Commencement 2015: President Clayton Spencer’s welcome

Remarks as delivered.

Welcome to the 149th Commencement of Bates College. This is the moment when we gather as a community to celebrate the accomplishments and aspirations of the Class of 2015, when you, students, let us dream with you about what you will do and who you will become.

Seniors, this ceremony is pretty much all about you. You will share the stage with individuals who are models of lives well-lived and work well done. You will be privileged to hear words that are smart, and wise, and important — all crafted as a gift for you at this moment in your lives. And you will be given a document certifying that you have met all of the requirements of the Bates degree. No further questions need be asked.

Before turning to the ceremony, I would like to share with this wonderful assemblage of family, friends, and admirers, and all of you who may be watching on other devices, I’d like to share with you a few fun facts about the Class of 2015.

Seniors you may be surprised to learn some of these.
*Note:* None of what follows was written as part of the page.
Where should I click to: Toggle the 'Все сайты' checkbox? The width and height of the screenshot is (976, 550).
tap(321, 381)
You are a stunningly accomplished group.

  • 484 seniors will receive degrees today, representing 32 states and 37 countries.
  • 32 of you are the first in your family to graduate from college.
  • Two thirds of you more or less have studied abroad, and 93 are double majors.
  • One of you is a triple major. I promise I won’t call you out!
  • 37 of you wrote honors thesis in your departments on a year-long basis.
  • 40 percent of you have participated in a varsity sport
  • 69 of you have been named NESCAC All-Academic athletes while at Bates, signifying outstanding achievement in both sports and the classroom.
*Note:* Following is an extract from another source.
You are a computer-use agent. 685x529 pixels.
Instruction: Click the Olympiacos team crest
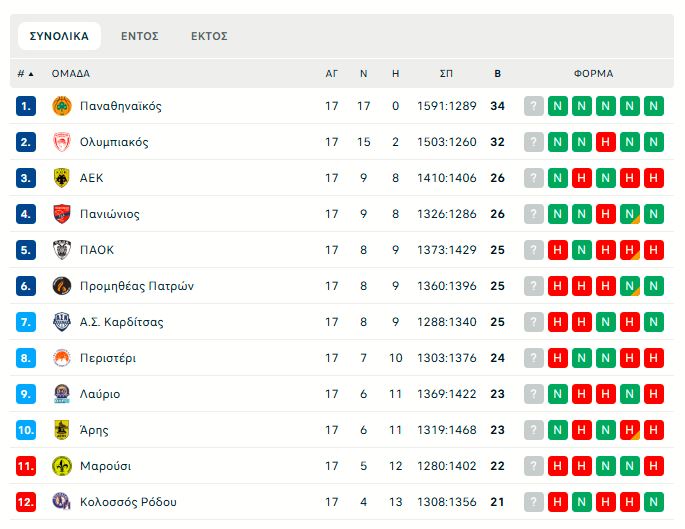coord(61,142)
While we’re on athletics, I should mention that I hope some of you are rowers from the NCAA championship rowing team.

Fourteen among you have won Fulbright fellowships — a record for Bates and among the highest numbers in the nation. One senior has been awarded a Watson Fellowship to study sustainable livestock practices in Finland, Australia, and a remote island in the South Atlantic, and one of you will use a Davis Projects for Peace grant to create a public health facility in a remote region of the Peruvian Andes.

And you have achieved all of this, while also giving back. Members of the Class of 2015 have performed over 80,000 hours of community-engaged learning, research, and volunteer work.

Please join me in recognizing the amazing Class of 2015.

And now I would like to ask members of the Class of 2015 to rise if you will. And I would like you, in a moment, to together thank all who are gathered here in solidarity and support of who you are, what you’ve done, and how the promise of this day will be fulfilled.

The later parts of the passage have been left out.